En 1969 el mundo estaba dividido en dos, metafórica y físicamente: el eje occidental y el eje oriental o comunista. Los que estaban a un lado del muro y los que estaban al otro lado. Ambos se miraban de reojo y con cautela.
Ninguno se metía con el otro, al menos no de una manera directa. Sin embargo, ambos bloques vivían bajo la amenaza constante del otro bloque. ¿Una amenaza real? ¿Una amenaza imaginaria? Una amenaza al fin y al cabo. Es lo que se ha denominado en la historia Guerra Fría. No había muertos, no había disparos, no había combates, no había batalla en sentido estricto, pero eso no quiere decir que no hubiese guerra. Había miedo, mucho, y eso es más que suficiente para hablar de guerra. A veces los disparos no son necesarios para asustar a alguien: basta con que el otro sienta que una pistola le apunta por la espalda o que camine en una noche oscura sin saber quién está detrás de cualquier esquina. Simplemente esta sensación puede volver loco a cualquiera.
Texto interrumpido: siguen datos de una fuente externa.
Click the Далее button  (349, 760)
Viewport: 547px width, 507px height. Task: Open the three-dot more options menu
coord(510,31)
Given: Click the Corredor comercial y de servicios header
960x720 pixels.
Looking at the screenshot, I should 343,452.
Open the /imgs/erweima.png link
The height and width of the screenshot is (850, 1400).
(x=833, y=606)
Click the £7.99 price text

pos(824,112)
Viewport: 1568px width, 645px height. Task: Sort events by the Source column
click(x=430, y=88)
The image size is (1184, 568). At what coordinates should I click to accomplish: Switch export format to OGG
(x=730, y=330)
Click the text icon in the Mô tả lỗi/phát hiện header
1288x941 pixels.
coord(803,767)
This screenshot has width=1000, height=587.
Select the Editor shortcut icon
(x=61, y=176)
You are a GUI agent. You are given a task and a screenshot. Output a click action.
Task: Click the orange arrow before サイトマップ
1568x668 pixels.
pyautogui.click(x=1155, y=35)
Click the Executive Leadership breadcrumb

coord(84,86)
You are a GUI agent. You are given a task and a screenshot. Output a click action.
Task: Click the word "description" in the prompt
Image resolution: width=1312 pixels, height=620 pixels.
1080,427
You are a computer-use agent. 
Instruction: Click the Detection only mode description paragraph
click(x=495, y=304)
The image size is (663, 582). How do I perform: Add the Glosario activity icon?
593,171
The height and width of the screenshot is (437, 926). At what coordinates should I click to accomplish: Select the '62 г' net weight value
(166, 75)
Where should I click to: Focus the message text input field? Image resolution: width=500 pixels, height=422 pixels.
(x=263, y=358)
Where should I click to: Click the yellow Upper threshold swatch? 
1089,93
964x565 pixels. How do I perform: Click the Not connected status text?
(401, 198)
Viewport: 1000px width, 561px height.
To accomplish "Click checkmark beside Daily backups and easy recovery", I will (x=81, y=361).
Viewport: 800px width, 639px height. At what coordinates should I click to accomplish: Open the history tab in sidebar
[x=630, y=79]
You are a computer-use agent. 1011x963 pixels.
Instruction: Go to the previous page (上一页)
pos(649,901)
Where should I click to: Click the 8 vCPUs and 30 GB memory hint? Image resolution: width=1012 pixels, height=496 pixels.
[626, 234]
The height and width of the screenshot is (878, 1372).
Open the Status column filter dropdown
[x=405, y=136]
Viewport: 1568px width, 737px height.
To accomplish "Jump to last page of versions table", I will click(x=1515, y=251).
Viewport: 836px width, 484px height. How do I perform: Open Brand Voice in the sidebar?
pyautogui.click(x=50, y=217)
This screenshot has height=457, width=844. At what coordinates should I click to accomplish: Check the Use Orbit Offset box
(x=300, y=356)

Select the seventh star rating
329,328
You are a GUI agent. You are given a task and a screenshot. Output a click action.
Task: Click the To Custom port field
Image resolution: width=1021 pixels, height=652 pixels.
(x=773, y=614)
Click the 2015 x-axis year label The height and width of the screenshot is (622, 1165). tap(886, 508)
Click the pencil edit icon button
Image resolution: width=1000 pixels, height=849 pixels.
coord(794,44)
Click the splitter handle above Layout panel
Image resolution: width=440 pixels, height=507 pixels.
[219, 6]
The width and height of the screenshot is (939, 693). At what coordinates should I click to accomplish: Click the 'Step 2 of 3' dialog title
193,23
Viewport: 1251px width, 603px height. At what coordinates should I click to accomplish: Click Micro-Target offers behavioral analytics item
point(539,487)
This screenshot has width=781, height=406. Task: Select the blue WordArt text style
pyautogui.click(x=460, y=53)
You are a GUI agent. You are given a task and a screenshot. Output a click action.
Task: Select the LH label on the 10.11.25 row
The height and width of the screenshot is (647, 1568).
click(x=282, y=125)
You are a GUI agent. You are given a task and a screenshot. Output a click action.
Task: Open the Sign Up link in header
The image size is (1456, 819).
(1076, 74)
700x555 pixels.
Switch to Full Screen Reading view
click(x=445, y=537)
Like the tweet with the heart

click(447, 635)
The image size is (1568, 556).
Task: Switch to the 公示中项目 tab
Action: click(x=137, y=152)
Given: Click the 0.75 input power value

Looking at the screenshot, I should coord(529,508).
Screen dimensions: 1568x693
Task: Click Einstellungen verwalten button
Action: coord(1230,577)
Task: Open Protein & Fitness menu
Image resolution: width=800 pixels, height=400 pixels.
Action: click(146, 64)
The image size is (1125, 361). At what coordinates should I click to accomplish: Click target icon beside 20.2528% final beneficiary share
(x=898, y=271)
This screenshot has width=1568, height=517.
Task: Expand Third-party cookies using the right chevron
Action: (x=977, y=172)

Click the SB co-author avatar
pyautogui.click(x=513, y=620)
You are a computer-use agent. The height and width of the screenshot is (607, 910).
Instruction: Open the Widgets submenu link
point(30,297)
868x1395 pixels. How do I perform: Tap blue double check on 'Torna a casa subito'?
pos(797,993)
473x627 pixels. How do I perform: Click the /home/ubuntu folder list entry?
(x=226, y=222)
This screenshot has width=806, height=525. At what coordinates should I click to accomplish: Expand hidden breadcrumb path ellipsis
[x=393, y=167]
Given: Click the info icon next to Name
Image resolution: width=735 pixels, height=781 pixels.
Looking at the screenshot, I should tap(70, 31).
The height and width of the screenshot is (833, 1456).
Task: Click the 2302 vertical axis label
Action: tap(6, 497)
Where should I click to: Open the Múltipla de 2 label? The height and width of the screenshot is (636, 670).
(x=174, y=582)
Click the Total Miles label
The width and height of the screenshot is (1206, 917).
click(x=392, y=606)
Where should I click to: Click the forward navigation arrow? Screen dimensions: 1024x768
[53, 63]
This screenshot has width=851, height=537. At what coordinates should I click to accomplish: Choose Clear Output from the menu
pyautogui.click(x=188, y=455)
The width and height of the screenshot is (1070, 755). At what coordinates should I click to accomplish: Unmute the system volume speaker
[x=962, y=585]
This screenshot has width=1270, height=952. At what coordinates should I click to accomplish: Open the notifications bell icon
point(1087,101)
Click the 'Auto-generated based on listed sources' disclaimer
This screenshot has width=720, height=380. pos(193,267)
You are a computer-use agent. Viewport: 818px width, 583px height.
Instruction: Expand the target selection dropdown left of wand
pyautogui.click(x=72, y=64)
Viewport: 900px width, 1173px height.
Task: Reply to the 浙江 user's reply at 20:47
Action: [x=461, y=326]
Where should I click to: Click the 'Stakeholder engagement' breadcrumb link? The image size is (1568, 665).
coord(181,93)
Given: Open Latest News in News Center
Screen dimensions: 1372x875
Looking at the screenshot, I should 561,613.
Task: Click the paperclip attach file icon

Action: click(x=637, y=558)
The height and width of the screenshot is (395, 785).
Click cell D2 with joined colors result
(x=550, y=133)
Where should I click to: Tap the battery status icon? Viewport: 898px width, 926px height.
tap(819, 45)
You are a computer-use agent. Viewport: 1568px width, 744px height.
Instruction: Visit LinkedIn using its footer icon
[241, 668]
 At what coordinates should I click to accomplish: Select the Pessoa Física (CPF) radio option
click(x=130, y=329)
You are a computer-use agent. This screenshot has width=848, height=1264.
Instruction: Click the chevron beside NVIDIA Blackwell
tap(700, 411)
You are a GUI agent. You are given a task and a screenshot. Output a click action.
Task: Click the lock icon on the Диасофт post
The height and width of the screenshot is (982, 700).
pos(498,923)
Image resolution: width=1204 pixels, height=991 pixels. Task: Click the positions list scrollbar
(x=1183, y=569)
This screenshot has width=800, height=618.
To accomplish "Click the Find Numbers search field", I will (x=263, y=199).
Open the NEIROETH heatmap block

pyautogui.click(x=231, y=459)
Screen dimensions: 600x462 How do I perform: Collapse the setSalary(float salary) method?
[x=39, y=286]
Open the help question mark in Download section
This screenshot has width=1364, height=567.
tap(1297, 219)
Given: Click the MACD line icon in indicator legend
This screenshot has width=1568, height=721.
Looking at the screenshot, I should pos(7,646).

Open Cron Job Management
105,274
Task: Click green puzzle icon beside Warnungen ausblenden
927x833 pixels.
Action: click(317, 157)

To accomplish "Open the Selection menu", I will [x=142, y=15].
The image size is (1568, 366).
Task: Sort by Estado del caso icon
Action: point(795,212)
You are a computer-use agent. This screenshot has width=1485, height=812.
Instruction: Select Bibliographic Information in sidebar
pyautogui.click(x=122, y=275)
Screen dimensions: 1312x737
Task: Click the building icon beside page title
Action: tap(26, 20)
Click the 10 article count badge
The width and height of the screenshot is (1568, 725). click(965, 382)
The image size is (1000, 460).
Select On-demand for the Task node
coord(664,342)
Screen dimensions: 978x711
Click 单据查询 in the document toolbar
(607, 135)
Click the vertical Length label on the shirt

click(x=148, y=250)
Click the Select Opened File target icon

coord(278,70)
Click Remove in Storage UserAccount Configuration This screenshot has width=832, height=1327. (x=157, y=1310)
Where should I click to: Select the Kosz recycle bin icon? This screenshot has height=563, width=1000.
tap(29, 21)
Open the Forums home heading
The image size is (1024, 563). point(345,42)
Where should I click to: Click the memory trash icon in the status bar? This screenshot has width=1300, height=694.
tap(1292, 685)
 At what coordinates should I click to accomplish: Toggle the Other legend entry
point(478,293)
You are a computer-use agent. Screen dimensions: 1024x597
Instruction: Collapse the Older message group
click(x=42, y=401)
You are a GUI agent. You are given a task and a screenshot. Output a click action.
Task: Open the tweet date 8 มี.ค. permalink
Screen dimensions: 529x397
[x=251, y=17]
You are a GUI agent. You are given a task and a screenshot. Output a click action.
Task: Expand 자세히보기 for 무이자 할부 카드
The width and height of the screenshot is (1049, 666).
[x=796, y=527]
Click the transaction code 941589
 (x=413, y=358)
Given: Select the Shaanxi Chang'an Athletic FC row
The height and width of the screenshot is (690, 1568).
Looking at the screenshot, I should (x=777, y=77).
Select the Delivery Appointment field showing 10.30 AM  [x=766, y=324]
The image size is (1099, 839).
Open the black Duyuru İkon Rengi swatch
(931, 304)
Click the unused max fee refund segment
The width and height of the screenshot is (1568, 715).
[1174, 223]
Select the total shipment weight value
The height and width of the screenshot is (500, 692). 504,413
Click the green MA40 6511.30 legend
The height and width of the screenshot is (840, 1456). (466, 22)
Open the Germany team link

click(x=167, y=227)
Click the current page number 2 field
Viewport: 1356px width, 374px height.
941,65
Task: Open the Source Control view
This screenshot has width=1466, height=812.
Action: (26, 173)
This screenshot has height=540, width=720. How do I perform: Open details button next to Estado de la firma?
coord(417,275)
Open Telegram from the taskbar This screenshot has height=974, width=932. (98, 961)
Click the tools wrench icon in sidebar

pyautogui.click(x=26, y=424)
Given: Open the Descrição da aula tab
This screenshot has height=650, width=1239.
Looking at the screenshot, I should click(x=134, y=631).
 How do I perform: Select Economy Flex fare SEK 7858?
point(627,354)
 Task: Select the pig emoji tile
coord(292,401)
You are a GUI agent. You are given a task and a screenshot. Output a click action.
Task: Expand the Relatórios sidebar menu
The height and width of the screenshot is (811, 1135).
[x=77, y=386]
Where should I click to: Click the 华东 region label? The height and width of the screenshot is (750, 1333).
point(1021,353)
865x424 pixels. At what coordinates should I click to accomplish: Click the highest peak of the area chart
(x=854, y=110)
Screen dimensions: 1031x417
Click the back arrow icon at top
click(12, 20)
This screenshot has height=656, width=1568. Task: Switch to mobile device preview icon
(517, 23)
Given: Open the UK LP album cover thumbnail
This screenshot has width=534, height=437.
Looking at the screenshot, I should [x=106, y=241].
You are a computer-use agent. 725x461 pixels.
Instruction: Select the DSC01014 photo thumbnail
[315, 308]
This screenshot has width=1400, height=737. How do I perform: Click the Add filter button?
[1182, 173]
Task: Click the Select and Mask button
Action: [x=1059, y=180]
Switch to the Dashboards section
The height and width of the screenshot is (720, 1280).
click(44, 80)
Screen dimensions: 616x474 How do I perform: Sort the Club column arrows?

Trasladada a las relaciones internacionales, esto es lo que sentían ambos bloques. Ambos sentían la respiración del otro en su nuca y, por lo tanto, sentían una necesidad imperiosa de defenderse de un posible ataque. Comenzó una carrera sin fin para armarse contra el enemigo. Un enemigo difuso pero real. Ambos comenzaron a acumular un arsenal de armas, que ponían en conocimiento del otro con hábiles campañas publicitarias, incluso se empezó a especular con la bomba atómica. Esto ha dado lugar a toda una gran literatura sobre espías y contraespías (se realizaron unas cuantas películas del tema, entre ellas Cortina rasgada, de Alfred Hitchcock), que no fue solo literatura.
Los máximos representantes de estos dos bloques fueron EE. UU. por parte del eje occidental y la antigua URSS por parte del eje oriental.